Davi – Para crianças até 12 anos tem pouca produção nacional, quase nada. Existe a TV Rá-tim-bum, mas não é aberta, o alcance é pequeno. Tem também a programação da TV Brasil, mas sofre do mesmo problema, alcance. Via de regra, não há muito investimento. Se não é recurso público como a TV Cultura e a Brasil, não há interesse das emissoras. A saída da programação infantil da Globo para um canal de assinatura, a TV Gloob, é interessante. Eles lançaram uma novelinha feita com a Conspiração Filmes, Os Detetives do Prédio Azul, mas geralmente as programações são muito repetitivas. Usam muito desenhos que estão no mercado há anos, como He-man, Sheera. Não há produção nova. Tem uma coisa na TV brasileira que é a inércia. Os líderes de audiência acabam dominando e as crianças não chegam a ter acesso a nada feito para elas. Falta informação, provocação dos pais. As crianças normalmente tem um gosto ainda não viciado pelo consumo, ainda em formação.

OP – E a falta de regulamentação da publicidade infantil? Com a explosão dos canais a cabo as crianças estão sendo bombardeadas com propaganda.

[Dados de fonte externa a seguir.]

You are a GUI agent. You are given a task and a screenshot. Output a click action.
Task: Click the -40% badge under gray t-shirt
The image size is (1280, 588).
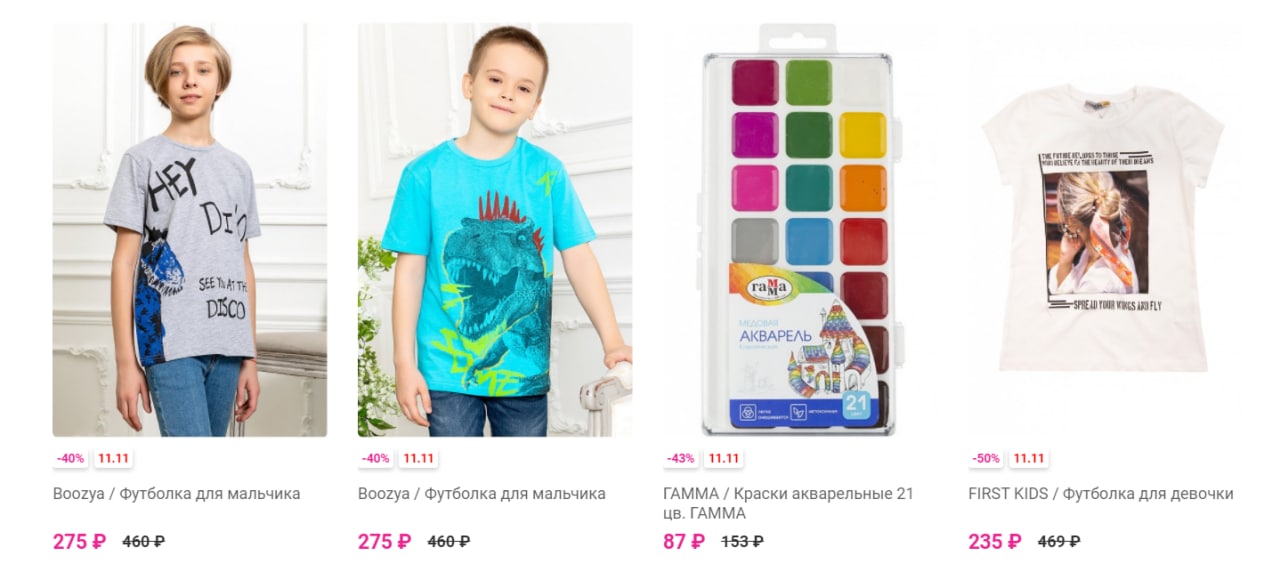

Davi – A classificação indicativa para obras de ficção existe porque podem influenciar as crianças e adolescentes. Elas podem imitar ou internalizar conceitos de violência, o sexo pode levar a uma erotização precoce, ver cenas de consumo de droga pode despertar a vontade de experimentar. Tudo isso na ficção prejudica e influência. A propaganda é feita deliberadamente para influenciar mesmo. Os efeitos podem ser maiores, mas não existe previsão legal de uma classificação indicativa de propaganda. Atualmente existe um órgão autorregulador, o Conar (Conselho Nacional de Autorregulamentação Publicitária) que poderia fazer esse trabalho e tem feito em alguns casos. Mas temos observado muitas propagandas voltadas para criança e não são elas que têm o dinheiro para comprar. No Código de Defesa do Consumidor, existe a figura “hipossuficiente”, aquele que não tem condições de decidir sobre sua compra. A criança tem essa característica. É relevante que exista essa preocupação. Algumas novelas classificadas como não recomendadas para menores de 12 anos porque têm consumo de bebida alcoólica terminam com um comercial de cerveja. Atrapalha um pouco. Não defenderia a proibição total, mas acho que poderia respeitar certos horários, no caso da TV aberta.

Saiba mais

As próprias emissoras enviam sua classificação para o Dejus que vai avaliar o programa durante 60 dias e confirmar ou não a indicação da rede. No ano passado, dos 5.485 monitoramentos feitos em canais de TV aberta, foram enviadas apenas 48 advertências às emissoras. O Guia Prático de Classificação Indicativa é dividido em três grandes critérios: cenas de violência, sexo e nudez e uso de drogas. Cada uma delas é subdividida nas seis faixas etárias diferentes: livre, maiores de 10 anos, maiores de 14, maiores de 16 e maiores de 18. Em cada uma dessas subdivisões há uma lista do que pode e do que não pode ser visto por cada uma dessas faixas. Como regra geral, à medida que as situações violentas, do universo das drogas e das práticas e discursos sexuais vão ficando mais complexas, mais recorrentes ou mais intensas e impactantes, a classificação vai subindo. Um exemplo, no caso de violência. É livre a violência fantasiosa, a presença de armas sem violência, mortes sem violência e ossadas e esqueletos sem violência. Sobe para maiores de 10 anos, programas que tenham presença de armas com violência, medo/tensão, angústia, ossadas e esqueletos com resquícios de ato de violência, atos criminosos sem violência e linguagem depreciativa.